This year’s Lillian Smith jury is chaired by Mary A. Twining, Emeritus Professor of English and Folklore at Clark Atlanta University. Noted for her study of the Sea Island Communities of Georgia and South Carolina and their cultural ties to West African, her published work has included Sea Island Roots: African Presence in the Carolinas and Georgia, edited with Keith E. Baird (Trenton, NJ: Africa World Press 1991); Names and Naming in the Sea Islands, a contribution to the Crucible of Carolina: Essays in the Development of Gullah Language and Culture, edited by Michael Montgomery and Louise Ferrell, University of Georgia Press, 1994; The New Nomads, Art, Life, and Lure of Migrant workers in New York State, published in The Journal of the New York Folklore Society 1987; and numerous contributions to the Journal of Black Studies.

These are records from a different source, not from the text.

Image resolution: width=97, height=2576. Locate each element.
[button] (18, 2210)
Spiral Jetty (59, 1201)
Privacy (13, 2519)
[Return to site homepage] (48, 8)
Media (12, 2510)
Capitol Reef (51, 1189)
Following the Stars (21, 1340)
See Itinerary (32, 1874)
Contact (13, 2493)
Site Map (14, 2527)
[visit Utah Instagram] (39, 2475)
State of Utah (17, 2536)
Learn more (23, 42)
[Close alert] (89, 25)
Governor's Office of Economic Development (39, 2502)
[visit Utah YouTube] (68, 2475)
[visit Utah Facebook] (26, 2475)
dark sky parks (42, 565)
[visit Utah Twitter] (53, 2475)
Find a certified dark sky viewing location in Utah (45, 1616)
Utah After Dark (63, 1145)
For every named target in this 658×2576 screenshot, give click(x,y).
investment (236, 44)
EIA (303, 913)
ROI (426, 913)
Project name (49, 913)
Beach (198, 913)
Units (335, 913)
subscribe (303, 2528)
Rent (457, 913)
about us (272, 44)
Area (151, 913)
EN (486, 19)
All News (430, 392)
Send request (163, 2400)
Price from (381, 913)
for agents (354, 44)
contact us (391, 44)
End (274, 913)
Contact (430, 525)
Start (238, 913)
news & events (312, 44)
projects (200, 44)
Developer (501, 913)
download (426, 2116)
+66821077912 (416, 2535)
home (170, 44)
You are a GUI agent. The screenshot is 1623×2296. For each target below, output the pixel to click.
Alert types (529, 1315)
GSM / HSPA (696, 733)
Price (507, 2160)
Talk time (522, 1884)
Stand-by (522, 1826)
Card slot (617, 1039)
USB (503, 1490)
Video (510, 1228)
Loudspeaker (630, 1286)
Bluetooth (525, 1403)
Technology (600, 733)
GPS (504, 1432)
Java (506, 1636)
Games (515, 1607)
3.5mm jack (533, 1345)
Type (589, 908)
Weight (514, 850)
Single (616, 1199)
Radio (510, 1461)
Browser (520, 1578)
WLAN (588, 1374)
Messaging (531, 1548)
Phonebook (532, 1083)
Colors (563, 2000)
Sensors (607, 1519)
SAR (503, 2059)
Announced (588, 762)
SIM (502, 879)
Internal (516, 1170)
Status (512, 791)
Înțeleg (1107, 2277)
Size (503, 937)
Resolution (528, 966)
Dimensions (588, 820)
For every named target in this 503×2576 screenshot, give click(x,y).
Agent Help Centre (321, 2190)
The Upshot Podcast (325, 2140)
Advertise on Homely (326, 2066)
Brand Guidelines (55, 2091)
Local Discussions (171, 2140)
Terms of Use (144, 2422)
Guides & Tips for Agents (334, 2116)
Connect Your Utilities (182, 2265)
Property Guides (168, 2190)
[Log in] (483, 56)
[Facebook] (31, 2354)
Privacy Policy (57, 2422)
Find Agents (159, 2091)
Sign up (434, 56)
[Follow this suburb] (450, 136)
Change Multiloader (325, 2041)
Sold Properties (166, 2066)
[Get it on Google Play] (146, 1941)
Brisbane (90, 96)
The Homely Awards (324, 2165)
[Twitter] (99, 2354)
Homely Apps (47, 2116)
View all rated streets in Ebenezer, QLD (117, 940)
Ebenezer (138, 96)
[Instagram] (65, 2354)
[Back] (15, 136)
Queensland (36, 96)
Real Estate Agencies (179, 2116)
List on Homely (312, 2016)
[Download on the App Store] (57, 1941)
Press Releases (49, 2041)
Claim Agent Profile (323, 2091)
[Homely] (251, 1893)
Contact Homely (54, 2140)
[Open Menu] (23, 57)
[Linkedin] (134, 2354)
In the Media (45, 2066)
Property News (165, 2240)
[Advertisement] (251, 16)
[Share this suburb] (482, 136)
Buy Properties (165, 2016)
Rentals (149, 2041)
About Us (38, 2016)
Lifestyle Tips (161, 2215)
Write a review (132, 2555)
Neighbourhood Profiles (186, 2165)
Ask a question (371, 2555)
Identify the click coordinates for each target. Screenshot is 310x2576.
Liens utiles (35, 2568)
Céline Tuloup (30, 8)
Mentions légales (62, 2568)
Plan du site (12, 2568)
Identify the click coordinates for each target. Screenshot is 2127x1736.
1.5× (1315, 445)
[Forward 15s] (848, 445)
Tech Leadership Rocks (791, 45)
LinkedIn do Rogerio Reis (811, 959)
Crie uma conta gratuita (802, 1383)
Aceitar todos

James Taylor has managed the Atlanta Fulton Public Library’s Buckhead Branch and hosted the System’s Writers in Focus, “a meet-the-author” television show produced by Fulton County Television (FGTV) . He previously managed the Library Express Department, the Circulation Department, and the Ivan Allen Reference Department.
Also serving on the jury this year is Chana Kai Lee, Associate professor of History at the University of Georgia and author of For Freedom's Sake: The Life of Fannie Lou Hamer.
Earl Picard holds degrees in political science from Atlanta University (now Clark Atlanta University), where he specialized in comparative politics and the politics of developing countries. Since 1985 he has pursued a career in international development, serving stints with the Institute of International Education (IIE) in Zimbabwe (1985-88) and South Africa (1997-99). He has organized and managed training programs for professionals from the Philippines, Kazakistan, Usbekistan, Russia, Ukraine, Haiti, El Salvador, Burundi and Guinea. He has secured and managed USAID development assistance contracts in Nepal, Ethiopia, Madagascar, Egypt, Rwanda, South Africa and Benin and directed a technical assistance and training project in Zambia and a capacity building project in Ghana. He has worked as a consultant to a number of national and international organizations. Most recently, Picard has directed the Program Development and Management unit at Georgia State University.
E. Delores Stephens is a Professor of English at Morehouse College, where she teaches World Literature, Shakespeare, and British literature survey courses. Her areas of scholarship and research include women's fiction, Caribbean literature, and biography.